:: Assignment ::
When the line containing "Смартфоны (97, 703)" is reached, include it and end there; set down verbatim every line before it, starting at the top of the records.

:: Data shown ::

--------------------------------------------------

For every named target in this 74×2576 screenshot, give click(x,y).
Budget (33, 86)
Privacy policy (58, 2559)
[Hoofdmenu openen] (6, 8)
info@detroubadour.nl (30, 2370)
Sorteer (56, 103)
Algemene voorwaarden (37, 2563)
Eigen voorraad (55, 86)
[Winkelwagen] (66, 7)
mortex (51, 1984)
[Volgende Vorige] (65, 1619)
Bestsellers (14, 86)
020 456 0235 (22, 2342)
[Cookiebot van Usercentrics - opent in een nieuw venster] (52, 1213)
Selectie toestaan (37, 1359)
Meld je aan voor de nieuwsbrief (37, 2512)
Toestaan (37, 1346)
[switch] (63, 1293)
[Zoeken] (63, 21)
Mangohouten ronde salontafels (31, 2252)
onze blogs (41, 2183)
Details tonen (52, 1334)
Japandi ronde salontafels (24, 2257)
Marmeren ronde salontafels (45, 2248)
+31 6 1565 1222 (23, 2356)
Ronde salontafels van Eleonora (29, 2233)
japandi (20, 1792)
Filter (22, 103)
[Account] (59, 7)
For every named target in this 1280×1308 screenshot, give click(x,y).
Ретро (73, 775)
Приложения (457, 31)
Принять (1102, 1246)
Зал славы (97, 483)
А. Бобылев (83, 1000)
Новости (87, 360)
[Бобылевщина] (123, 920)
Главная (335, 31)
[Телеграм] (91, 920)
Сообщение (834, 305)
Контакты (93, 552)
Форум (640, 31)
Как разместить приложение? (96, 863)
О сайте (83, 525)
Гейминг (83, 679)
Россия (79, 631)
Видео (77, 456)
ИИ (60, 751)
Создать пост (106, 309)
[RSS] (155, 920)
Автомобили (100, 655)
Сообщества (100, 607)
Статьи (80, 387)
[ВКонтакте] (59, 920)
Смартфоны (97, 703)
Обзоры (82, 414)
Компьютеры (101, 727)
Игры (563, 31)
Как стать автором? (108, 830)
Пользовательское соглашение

--------------------------------------------------

:: Response box ::
For every named target in this 74×2576 screenshot, give click(x,y).
Budget (33, 86)
Privacy policy (58, 2559)
[Hoofdmenu openen] (6, 8)
info@detroubadour.nl (30, 2370)
Sorteer (56, 103)
Algemene voorwaarden (37, 2563)
Eigen voorraad (55, 86)
[Winkelwagen] (66, 7)
mortex (51, 1984)
[Volgende Vorige] (65, 1619)
Bestsellers (14, 86)
020 456 0235 (22, 2342)
[Cookiebot van Usercentrics - opent in een nieuw venster] (52, 1213)
Selectie toestaan (37, 1359)
Meld je aan voor de nieuwsbrief (37, 2512)
Toestaan (37, 1346)
[switch] (63, 1293)
[Zoeken] (63, 21)
Mangohouten ronde salontafels (31, 2252)
onze blogs (41, 2183)
Details tonen (52, 1334)
Japandi ronde salontafels (24, 2257)
Marmeren ronde salontafels (45, 2248)
+31 6 1565 1222 (23, 2356)
Ronde salontafels van Eleonora (29, 2233)
japandi (20, 1792)
Filter (22, 103)
[Account] (59, 7)
For every named target in this 1280×1308 screenshot, give click(x,y).
Ретро (73, 775)
Приложения (457, 31)
Принять (1102, 1246)
Зал славы (97, 483)
А. Бобылев (83, 1000)
Новости (87, 360)
[Бобылевщина] (123, 920)
Главная (335, 31)
[Телеграм] (91, 920)
Сообщение (834, 305)
Контакты (93, 552)
Форум (640, 31)
Как разместить приложение? (96, 863)
О сайте (83, 525)
Гейминг (83, 679)
Россия (79, 631)
Видео (77, 456)
ИИ (60, 751)
Создать пост (106, 309)
[RSS] (155, 920)
Автомобили (100, 655)
Сообщества (100, 607)
Статьи (80, 387)
[ВКонтакте] (59, 920)
Смартфоны (97, 703)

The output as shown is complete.